SF’s promise to lower commuting costs is but a distant memory

The party that campaigned on cheaper bus and train tickets is now in control of the Transport Ministry, but lowering the costs of public transport is not a priority

Two years ago, a smiling Villy Søvndal (Socialistisk Folkeparti) was almost impossible to miss. His face was plastered to the back of city buses throughout the Greater Copenhagen area with the election promise of cheaper public transport. 

Just months after the party was voted into power in September 2011 as part of the Socialdemokraterne-Socialistisk Folkeparti-Radikale (S-SF-R) coalition, however, those promises not only failed to materialise, but area commuters actually saw the prices on multi-ride cards and monthly passes rise by as much as five percent. At the outset of 2013, prices on public transport increased once again.

With last week's cabinet shake-up, SF now finds itself in charge of the Transport Ministry after Pia Olsen Dyhr made the switch from the trade minister to the new transport minister. But even with SF now sitting in the transport throne, Dyhr said that lowering commuting costs is no longer a top priority. 

"We have experienced an economic crisis that has made it not possible," Dyhr told Ritzau. "It is expensive to use public transport, but we also need to admit that it is expensive to sustain a good public transport system."

Although SF's election promises never came to pass, Dyhr stressed that the government has made some steps to bring down transport prices, such as dropping prices by 20 percent outside of rush hour and establishing a discount card for students. 

"We have laid some of the framework, but one must realise that it is extremely expensive every time we drop the prices [on transport] and that we need to try something else," Dyhr told Ritzau. "I think it it is more important to ensure that more people can get around in our society. I think we have a development in Danish traffic that has made it harder to get around. Everyone has been there, where they sit in traffic in the morning and waste a lot of time."

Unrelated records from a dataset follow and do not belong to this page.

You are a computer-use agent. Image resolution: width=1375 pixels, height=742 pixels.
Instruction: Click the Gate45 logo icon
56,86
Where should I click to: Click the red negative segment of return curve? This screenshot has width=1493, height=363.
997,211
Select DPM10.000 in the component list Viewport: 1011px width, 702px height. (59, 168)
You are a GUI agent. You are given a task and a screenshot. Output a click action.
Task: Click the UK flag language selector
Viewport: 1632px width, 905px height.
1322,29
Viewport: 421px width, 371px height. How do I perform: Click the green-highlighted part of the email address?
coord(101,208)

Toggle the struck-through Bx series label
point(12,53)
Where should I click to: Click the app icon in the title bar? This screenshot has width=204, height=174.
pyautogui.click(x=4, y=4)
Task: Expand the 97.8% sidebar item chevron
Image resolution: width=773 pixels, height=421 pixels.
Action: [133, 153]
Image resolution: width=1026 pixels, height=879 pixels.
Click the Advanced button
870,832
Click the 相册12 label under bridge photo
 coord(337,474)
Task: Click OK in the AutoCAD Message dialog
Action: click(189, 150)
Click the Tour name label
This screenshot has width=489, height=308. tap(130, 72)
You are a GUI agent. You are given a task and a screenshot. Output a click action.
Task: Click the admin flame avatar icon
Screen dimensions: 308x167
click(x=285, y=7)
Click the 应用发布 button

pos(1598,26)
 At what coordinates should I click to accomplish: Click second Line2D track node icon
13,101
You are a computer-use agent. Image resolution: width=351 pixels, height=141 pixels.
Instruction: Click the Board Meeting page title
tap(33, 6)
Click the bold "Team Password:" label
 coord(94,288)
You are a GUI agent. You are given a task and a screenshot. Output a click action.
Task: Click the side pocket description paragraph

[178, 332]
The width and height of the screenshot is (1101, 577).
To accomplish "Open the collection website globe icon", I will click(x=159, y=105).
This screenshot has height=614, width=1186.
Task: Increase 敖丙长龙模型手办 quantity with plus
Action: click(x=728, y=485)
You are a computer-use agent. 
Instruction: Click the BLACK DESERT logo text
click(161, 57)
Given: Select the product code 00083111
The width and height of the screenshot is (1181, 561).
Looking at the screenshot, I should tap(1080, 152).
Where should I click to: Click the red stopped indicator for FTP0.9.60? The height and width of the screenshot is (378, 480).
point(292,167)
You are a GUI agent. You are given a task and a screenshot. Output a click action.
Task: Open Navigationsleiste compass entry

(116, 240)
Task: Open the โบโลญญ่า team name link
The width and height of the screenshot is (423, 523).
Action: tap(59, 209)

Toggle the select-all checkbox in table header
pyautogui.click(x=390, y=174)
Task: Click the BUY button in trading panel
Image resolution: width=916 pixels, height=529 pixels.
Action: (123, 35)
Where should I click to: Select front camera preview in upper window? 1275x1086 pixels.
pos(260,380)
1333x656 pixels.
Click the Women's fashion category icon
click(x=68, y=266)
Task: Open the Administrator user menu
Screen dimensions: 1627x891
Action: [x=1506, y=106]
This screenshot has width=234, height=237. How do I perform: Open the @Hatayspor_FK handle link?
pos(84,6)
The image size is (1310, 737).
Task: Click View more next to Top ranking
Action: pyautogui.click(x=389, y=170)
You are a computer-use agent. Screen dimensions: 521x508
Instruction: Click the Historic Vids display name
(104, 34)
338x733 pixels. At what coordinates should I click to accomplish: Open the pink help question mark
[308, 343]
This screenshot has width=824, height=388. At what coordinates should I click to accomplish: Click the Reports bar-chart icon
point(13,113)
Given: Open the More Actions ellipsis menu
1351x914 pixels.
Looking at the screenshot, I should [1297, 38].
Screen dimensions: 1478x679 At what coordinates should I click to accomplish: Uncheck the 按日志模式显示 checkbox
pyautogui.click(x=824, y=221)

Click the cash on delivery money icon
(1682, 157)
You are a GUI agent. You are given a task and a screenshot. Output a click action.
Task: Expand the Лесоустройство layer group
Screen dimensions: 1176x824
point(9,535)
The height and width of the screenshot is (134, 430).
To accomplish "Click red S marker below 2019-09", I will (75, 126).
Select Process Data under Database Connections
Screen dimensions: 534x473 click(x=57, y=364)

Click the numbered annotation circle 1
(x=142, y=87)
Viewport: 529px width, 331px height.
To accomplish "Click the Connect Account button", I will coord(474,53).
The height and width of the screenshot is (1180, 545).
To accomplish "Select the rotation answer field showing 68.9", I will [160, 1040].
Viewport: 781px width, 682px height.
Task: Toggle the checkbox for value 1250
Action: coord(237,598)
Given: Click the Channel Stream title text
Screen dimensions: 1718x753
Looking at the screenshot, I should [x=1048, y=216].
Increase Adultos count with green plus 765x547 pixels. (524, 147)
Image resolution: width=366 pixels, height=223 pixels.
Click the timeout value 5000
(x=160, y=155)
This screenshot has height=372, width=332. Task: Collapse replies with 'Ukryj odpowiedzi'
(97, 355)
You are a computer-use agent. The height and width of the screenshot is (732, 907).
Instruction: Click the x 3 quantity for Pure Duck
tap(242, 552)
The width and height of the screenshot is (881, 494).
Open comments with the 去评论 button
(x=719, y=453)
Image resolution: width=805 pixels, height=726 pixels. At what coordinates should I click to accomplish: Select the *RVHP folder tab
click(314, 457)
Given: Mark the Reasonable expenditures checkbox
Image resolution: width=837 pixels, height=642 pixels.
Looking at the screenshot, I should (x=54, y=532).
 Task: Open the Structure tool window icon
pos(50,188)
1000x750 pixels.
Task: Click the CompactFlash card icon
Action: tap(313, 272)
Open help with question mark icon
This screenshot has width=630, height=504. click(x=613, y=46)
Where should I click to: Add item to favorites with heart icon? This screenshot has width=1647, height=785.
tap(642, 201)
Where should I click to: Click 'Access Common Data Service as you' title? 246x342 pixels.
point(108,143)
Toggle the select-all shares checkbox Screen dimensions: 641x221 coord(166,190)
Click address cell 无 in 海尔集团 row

The new transport minister said that she would focus on reducing congestion rather than making public transport more affordable. She will have some concrete proposals to wade through shortly when the Trængselskommission, a commission set up to tackle Copenhagen's traffic problems after the proposed congestion charge (betalingsing) was dropped after massive resistance

In a preliminary report in December, the commission said that instituting a GPS-based system that charges drivers based on where, when and how far they drive was “the best system” to replace the discarded congestion charge. The commission is due to deliver its final proposals later this month.